Turgau's shed all around, and seized forty, though the poor woman has four children, who do not live upon nothing. We, in our house, tired of the war, hid nothing at all. We had possessed for a fortnight four sacks of wheat, which we had bought from a farmer, who had mysteriously sold this secret h.o.a.rd. Where, I beg of you, could you conceal four sacks of wheat in an honest house? Especially when you know from sad experience that the perquisitioners perform their office conscientiously. At Aulnois they had watered a cellar to make sure that the ground had not been newly dug. At Vaux they had not left twenty centimetres of a certain garden unexplored. After a long debate we decided to leave things as they were.

But if peace returns and I am able to build a house, it shall have hiding-places, wells, tanks, deep dungeons! Hollow walls shall open by means of secret springs, and two, three, five cellars shall be arrayed one beneath the other, which, in case of need, shall swallow up whole herds, to say nothing of a vast reserve of groceries.

Meanwhile, our goods being full in sight, Bubenpech, who, out of politeness, gave himself the trouble to search our house, visiting every cupboard and poking his nose everywhere, had been at no pains to discover them. He declared he was compelled to requisition the corn, but with a smile he left us our potatoes. Colette was indignant.

"Why! this fellow does not take our potatoes because he wants to be amiable! And our neighbours have been despoiled of everything! It is a shame! We must share with the others."

And we did.

A basket to right, a basket to left, a basket over the way, our provision well-nigh dwindled to nothing. After that we were in the same state as our neighbours. It is beyond doubt that some people had managed to save many things, and of course the Germans had surmised as much. Two or three days after the first perquisitions they dropped in unawares, and made very profitable visits. Mme. Turgau, for instance, had succeeded in hiding a sack of wheat, and the soldiers were hardly out of the way when she baked a loaf to celebrate her good fortune. The loaf, yellow and round, was displayed on the table, while on the ground lay the sack, saved from the wreck, and little Lucienne, a slender girl of twelve, as reasonable as a woman, was grinding corn in a coffee-mill.

Near at hand a dish was already full of flour; after a second operation of the same kind it would be fit for kneading. The mother was out, the baby girl, Claire, was busy sucking her thumb, with her admiring gaze on her sister; the last-born was asleep in its cradle.

Heavy steps broke the silence, big shadows appeared on the door-sill.

"The Prussians!"

The coffee-mill stopped short.

"Ah! ah!" the non-commissioned officer said, "you have corn; you stole it."

"No, sir, it is just a little bit I have gleaned with mamma."

"You stole it," replied the soldier. "Don't you know that everything belongs to the Germans? If you have corn you must have stolen it."

And the perquisitioners carried away in triumph the small sack, the beautiful golden loaf, and even the dishful of half-ground flour.
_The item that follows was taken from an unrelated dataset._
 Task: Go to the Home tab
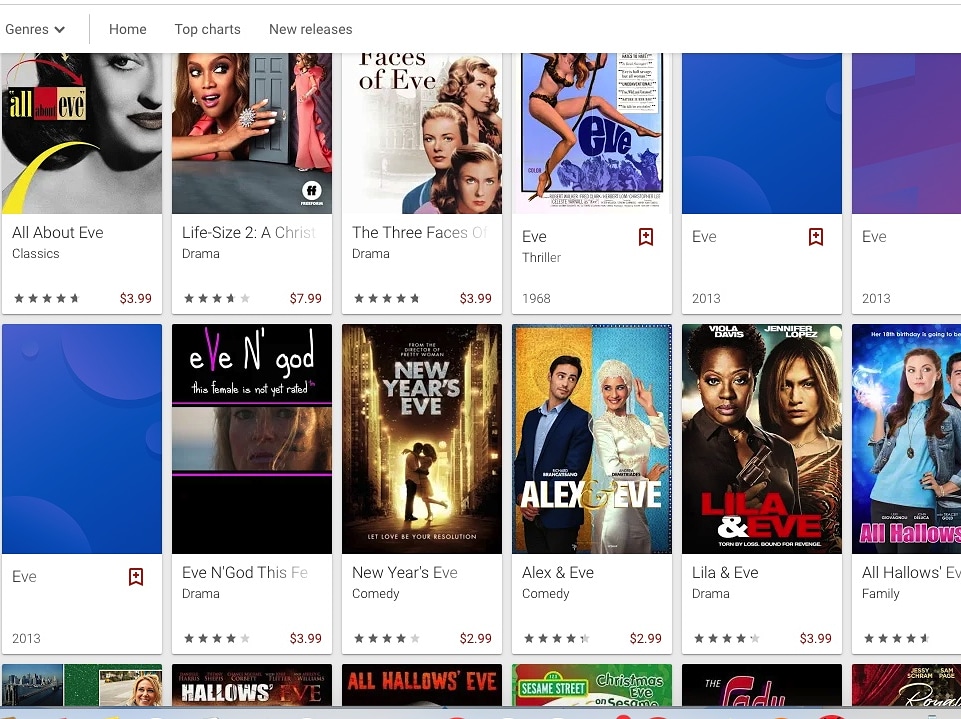[x=128, y=29]
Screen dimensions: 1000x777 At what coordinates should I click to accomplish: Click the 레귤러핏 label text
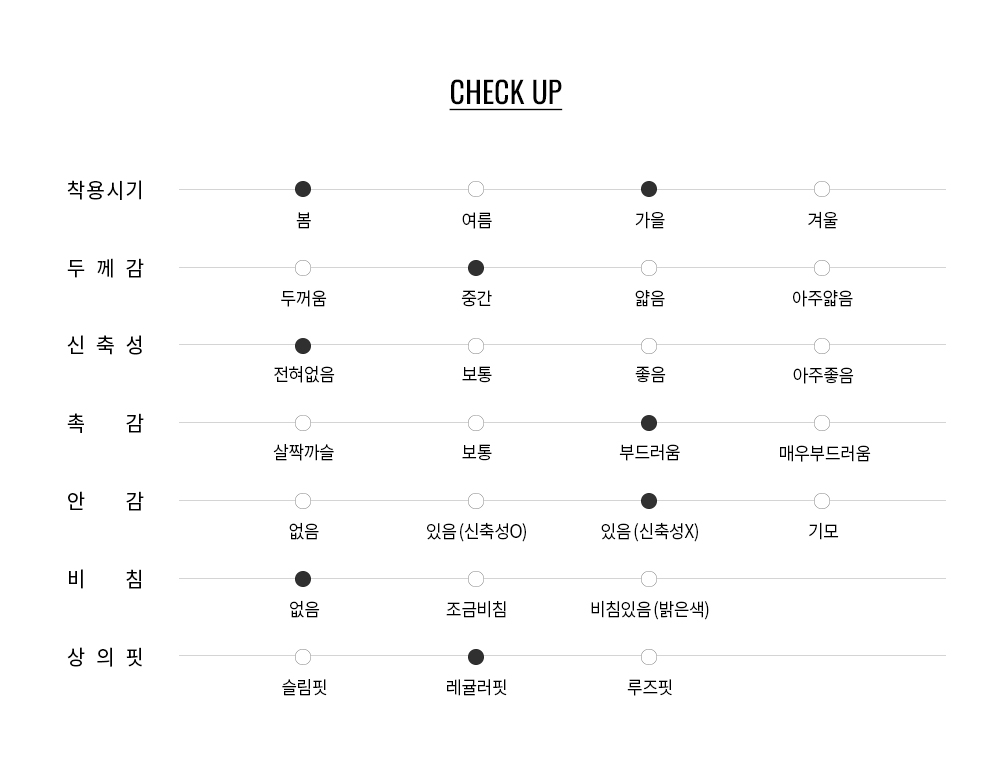(x=476, y=688)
On coming back, Mme. Turgau found Lucienne in tears, Claire weeping in imitation of her sister, and Jacquot, ever ready to make an uproar, screaming at the top of his voice. After these fatal visits we had still more holes to take in in our belts. Nothing was ever left on our table.

The dishes, few in number, were immediately divided into seven parts, and every one thought when rising from table: "I could begin again with pleasure."

The question of light was another plague of our life. The last drop of petroleum, the last traces of linseed oil had been converted into smoke a long time before. We were obliged to use horse-oil like our neighbours.